If you have doubts about Sania Mirza as a cultural icon, think of a double-handed backhand shot in a cold foreign country. Or a T-shirt she wore that said: “Well behaved girls rarely make history”
Think of a young woman from tropical southern India in unlikely climates--geographical, political and religious. Think of grit and determination. Think of a style and elegance with which they are displayed.
Then ponder over trophies she has won in strange lands, tweets that show defiance of social mores and a personal life that shows a will that leads to the way. Every which way, Sania Mirza is a symbol of aspirational India.
This is not just about the current advertising virtue of celebrating youth. As a woman in a man’s world, as a Muslim hounded by conservatives and as a player from a developing country in a sport popular in rich nations, she has jumped over several hurdles to emerge as a role model--doubling her achievements with acts as a public figure that show a woman who can handle the fire and give it back where needed.
As she paired with Swiss Martina Hingis to take the doubles title at the WTA (World Tennis Association) finals this week, it was the capping of a dream run year for the woman who will turn 29 on November 15. There have been nine titles for the “SanTina” pair so far this year, including the Wimbledon and the US Open.
But this is not about her game, but her spirit and her persona.

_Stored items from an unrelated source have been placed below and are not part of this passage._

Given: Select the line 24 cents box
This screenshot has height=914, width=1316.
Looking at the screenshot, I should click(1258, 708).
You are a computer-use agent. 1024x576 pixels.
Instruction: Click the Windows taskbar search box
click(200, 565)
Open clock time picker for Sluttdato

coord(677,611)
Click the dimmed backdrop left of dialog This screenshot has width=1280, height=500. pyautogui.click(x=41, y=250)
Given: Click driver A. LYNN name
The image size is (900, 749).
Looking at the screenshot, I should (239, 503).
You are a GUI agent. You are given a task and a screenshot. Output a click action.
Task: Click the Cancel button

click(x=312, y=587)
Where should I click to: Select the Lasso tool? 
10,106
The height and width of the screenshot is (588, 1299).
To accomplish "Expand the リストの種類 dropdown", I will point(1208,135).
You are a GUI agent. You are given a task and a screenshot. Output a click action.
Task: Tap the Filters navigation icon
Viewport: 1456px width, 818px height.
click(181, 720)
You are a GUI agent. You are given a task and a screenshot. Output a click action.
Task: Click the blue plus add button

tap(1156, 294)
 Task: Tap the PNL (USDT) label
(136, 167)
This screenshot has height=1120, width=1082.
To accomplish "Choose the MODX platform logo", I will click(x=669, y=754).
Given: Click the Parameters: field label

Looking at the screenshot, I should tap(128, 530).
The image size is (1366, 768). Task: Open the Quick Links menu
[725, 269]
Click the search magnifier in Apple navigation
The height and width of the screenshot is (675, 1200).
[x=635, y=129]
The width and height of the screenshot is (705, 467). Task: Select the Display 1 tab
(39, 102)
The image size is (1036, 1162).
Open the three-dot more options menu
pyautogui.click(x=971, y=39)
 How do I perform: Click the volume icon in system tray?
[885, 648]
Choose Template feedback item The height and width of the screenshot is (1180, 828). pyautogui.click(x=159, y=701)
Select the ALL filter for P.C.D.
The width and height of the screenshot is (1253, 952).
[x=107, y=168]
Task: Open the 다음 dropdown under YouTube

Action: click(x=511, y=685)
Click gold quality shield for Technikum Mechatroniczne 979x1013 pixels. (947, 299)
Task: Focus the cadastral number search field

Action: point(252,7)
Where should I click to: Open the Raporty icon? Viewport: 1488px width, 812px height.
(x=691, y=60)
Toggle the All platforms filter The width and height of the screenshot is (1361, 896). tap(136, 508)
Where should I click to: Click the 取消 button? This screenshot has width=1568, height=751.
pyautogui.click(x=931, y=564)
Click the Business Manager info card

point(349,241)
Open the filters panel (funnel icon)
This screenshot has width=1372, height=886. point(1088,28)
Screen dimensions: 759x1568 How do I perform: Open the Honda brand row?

Last year, when she was named a UN goodwill ambassador on gender equality and women’s empowerment for South Asia, it was the natural consequence of her personality cocktail: sport empress meets style diva meets social reformer.
“Gender equality is something we all advocate. Some speak about it, some don’t. I have chosen to speak about it,” she said.
The fact that she has chosen to, instead of ducking behind staid statements like “Let my actions speak on the field,” is what makes her different.
She even spoke up for “safe sex” once - though she clarified this was not a reference to sex outside of marriage, it was a bold stand for someone in an India where women, even elected, outspoken leaders, are shy of broaching the topic.
Born in a middle class Muslim family in Hyderabad, a hotbed of religious conservatism, she has juggled her roots with global shoots, and shrugged off fatwas (edicts) from clergymen - though it is known that a shaken morale can funk out sportspeople.
She was only 18 when a Sunni Muslim cleric issued a fatwa against her wearing skirts to play her favourite sport. She must have smashed it over an imaginary net:
She has won 32 WTA doubles titles and one singles title so far, and nearly $6 million in prize money.
Ms. Mirza might remind those who are familiar with the cuisine of her home city, Hyderabad, of its famous dish, mirchi ka salan, which must be an excellent metaphor for her personality: the force of green chilies tamed by the elegantly crispy peanuts.
Islamic hardliners objected to her on-field skirts and T-shirts that exposed her midriff, and she just hit back, saying, “How I dress is a very personal thing.”
Outside of the playing field, she has been on ramp walks and is regularly photographed in everything from sleeveless blouses and skirts to resplendently red bridal wear. The visual message is stark: Her colours are her own.
On Twitter, where she has 3 million followers, she pouts in a turtle-neck sweater. The bio says: “Dreamer. Believer. Doer”
It has not helped her that she has also faced the Hindu right-wing’s carping when she decided to marry Pakistani cricketer Shoaib Malik (after breaking off a local engagement) even as she proudly wore India’s tricolour across the planet’s tennis courts. One BJP leader even advised her to think twice on her marriage, and there were conservatives who used patriarchal idioms to describe her as Pakistan’s daughter-in-law.
In taking on both sides of the conservative spectrum, she is socially executing her famous double-handed backhand.